Data listing:

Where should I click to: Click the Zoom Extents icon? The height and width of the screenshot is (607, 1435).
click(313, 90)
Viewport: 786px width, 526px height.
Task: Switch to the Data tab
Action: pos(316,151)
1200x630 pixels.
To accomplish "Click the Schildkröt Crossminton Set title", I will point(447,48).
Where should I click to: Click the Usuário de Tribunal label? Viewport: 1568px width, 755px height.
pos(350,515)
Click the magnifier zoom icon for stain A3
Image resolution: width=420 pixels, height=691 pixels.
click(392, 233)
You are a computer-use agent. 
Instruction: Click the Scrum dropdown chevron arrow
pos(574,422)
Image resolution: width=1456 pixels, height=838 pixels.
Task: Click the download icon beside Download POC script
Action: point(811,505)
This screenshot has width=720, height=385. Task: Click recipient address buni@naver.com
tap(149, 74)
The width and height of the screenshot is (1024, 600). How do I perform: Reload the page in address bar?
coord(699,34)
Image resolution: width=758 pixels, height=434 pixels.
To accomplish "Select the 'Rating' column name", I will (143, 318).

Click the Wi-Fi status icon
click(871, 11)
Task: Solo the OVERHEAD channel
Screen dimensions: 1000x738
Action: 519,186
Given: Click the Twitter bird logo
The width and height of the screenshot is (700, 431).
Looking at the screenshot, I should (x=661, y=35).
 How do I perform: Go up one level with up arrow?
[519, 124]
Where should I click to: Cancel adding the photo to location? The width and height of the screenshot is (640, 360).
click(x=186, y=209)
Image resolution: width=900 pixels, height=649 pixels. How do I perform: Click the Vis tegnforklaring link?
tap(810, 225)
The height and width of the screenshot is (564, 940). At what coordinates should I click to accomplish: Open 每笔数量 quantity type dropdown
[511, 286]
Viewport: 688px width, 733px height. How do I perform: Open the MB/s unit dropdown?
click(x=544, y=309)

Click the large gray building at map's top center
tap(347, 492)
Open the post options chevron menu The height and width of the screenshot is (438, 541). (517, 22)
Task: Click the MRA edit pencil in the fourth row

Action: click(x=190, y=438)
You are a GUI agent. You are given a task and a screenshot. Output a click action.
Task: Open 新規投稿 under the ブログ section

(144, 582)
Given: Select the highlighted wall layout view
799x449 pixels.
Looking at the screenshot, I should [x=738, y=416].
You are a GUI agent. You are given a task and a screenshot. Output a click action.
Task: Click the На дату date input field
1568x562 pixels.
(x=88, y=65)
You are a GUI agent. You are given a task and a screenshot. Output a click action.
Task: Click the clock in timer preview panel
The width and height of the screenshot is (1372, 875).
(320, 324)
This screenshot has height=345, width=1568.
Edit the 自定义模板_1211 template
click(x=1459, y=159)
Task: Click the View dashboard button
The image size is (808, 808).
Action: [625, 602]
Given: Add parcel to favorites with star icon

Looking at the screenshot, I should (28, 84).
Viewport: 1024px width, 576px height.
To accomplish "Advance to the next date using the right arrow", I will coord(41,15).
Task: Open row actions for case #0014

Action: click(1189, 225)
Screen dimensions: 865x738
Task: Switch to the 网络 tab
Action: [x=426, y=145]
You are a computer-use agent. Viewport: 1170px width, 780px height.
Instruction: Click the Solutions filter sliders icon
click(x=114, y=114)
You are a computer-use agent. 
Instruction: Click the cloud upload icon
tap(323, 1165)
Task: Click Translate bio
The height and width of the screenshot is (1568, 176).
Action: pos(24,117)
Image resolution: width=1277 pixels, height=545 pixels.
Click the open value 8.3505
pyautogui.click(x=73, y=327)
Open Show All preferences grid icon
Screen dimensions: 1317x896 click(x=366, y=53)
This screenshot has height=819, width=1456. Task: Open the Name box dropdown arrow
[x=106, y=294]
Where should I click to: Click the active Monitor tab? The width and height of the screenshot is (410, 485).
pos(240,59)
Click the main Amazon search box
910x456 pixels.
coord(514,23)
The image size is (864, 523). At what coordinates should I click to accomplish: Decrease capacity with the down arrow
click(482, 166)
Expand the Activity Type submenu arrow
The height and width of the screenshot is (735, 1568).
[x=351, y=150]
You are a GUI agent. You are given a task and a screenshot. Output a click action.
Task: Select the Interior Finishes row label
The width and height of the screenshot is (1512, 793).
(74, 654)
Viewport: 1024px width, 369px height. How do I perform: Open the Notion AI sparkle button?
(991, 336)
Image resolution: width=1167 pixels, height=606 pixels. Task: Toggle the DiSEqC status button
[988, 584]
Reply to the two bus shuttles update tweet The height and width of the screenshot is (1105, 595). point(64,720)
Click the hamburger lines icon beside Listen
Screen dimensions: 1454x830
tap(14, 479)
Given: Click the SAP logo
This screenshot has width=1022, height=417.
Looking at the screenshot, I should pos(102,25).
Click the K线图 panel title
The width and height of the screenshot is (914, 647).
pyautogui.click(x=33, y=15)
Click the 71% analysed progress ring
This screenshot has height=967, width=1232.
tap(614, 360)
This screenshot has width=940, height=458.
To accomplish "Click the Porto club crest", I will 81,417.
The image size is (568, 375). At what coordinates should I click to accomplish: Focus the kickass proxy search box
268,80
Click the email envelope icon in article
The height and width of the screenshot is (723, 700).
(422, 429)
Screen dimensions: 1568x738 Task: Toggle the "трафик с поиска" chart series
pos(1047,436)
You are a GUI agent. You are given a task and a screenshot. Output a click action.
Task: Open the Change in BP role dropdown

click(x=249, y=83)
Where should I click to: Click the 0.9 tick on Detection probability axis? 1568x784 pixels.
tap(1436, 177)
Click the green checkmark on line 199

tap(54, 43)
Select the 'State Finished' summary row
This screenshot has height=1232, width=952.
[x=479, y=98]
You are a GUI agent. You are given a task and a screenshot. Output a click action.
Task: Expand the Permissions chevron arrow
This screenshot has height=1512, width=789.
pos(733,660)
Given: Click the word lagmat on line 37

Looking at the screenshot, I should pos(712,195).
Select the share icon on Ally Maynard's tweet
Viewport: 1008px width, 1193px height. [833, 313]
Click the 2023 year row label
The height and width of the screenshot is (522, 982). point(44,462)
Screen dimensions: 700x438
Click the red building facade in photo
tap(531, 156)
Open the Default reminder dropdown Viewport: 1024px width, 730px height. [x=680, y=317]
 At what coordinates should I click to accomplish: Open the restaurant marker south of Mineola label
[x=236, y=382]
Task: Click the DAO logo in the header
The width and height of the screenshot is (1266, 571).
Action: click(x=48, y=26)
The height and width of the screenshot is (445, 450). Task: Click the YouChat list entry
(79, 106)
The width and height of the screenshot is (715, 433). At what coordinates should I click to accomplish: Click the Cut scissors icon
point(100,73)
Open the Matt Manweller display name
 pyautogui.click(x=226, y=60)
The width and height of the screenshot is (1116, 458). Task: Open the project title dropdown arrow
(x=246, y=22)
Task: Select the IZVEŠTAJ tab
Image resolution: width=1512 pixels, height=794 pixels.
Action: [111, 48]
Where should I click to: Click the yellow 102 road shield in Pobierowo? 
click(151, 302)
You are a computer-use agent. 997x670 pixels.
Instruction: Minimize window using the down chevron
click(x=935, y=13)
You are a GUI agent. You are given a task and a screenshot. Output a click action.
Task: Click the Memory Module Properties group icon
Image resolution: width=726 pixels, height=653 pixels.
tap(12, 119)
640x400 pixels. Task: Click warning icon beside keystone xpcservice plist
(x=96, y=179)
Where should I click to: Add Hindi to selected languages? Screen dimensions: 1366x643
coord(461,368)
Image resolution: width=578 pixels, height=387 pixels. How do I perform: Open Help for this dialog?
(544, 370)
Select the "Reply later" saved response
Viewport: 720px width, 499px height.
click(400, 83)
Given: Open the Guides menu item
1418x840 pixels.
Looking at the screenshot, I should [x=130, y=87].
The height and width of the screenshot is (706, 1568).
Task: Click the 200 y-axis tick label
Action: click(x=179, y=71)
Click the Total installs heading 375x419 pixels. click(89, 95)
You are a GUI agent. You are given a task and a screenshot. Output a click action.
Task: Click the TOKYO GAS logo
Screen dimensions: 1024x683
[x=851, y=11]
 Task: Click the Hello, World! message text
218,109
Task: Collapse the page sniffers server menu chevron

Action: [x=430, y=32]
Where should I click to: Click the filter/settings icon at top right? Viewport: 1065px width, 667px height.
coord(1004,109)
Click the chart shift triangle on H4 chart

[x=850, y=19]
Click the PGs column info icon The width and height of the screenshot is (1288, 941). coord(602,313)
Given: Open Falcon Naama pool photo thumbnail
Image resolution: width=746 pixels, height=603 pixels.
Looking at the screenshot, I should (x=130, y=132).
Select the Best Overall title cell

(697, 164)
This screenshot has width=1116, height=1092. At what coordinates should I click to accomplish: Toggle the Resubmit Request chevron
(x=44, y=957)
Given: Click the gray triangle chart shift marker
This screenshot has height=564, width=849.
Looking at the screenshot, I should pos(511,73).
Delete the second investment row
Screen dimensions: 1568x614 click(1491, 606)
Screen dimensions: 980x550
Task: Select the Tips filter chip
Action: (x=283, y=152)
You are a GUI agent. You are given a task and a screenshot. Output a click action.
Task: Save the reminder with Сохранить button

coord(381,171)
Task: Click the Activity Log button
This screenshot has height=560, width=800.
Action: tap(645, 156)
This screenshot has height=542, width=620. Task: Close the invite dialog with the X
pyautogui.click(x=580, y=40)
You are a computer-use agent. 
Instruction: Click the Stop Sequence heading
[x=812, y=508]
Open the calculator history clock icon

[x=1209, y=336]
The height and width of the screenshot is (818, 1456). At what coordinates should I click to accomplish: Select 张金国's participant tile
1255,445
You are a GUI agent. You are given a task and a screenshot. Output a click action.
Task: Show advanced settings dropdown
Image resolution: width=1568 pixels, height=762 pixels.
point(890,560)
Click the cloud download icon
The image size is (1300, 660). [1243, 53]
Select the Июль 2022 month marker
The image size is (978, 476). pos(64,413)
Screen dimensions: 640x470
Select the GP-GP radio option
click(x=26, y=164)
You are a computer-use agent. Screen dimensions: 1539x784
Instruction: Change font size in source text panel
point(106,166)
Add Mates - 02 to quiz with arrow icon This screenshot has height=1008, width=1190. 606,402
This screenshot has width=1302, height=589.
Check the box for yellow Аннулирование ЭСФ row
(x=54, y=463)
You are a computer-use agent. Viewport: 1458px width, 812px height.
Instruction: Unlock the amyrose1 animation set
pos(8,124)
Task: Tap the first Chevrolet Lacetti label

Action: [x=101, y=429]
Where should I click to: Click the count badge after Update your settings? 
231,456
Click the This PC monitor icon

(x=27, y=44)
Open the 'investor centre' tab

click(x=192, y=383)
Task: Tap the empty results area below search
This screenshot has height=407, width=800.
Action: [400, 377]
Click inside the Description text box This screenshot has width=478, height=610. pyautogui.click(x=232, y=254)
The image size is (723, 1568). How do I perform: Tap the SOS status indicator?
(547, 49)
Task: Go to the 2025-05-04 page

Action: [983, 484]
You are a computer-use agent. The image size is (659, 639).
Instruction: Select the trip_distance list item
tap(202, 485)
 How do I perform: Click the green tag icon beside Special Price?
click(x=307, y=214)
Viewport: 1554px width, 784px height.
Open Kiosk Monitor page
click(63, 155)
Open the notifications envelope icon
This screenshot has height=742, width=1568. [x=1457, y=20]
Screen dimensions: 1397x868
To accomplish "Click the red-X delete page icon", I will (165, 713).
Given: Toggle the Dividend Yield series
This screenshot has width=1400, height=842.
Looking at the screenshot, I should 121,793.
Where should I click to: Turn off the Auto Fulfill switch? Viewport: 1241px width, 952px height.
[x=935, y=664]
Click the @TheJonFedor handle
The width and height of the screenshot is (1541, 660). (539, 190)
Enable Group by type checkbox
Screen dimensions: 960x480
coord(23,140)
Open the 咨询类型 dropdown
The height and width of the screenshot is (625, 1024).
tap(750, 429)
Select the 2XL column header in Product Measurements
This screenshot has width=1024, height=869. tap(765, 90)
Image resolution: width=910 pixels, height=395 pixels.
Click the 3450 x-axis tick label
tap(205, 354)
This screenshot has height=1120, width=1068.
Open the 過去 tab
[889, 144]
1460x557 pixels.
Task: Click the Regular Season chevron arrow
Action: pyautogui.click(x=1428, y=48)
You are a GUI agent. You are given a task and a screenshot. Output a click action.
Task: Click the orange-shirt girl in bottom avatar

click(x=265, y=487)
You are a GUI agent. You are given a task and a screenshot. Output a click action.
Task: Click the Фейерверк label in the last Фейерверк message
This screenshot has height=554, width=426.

Task directions:
The lines above starting at the one that contains "Image resolution: width=726" and ending at the one that contains "Given: Open Falcon Naama pool photo thumbnail" must be transcribed exactly, and no other lines may appear.

Exercise solution:
Image resolution: width=726 pixels, height=653 pixels.
tap(12, 119)
640x400 pixels. Task: Click warning icon beside keystone xpcservice plist
(x=96, y=179)
Where should I click to: Add Hindi to selected languages? Screen dimensions: 1366x643
coord(461,368)
Image resolution: width=578 pixels, height=387 pixels. How do I perform: Open Help for this dialog?
(544, 370)
Select the "Reply later" saved response
Viewport: 720px width, 499px height.
click(400, 83)
Given: Open the Guides menu item
1418x840 pixels.
Looking at the screenshot, I should [x=130, y=87].
The height and width of the screenshot is (706, 1568).
Task: Click the 200 y-axis tick label
Action: click(x=179, y=71)
Click the Total installs heading 375x419 pixels. click(89, 95)
You are a GUI agent. You are given a task and a screenshot. Output a click action.
Task: Click the TOKYO GAS logo
Screen dimensions: 1024x683
[x=851, y=11]
 Task: Click the Hello, World! message text
218,109
Task: Collapse the page sniffers server menu chevron

Action: [x=430, y=32]
Where should I click to: Click the filter/settings icon at top right? Viewport: 1065px width, 667px height.
coord(1004,109)
Click the chart shift triangle on H4 chart

[x=850, y=19]
Click the PGs column info icon The width and height of the screenshot is (1288, 941). coord(602,313)
Given: Open Falcon Naama pool photo thumbnail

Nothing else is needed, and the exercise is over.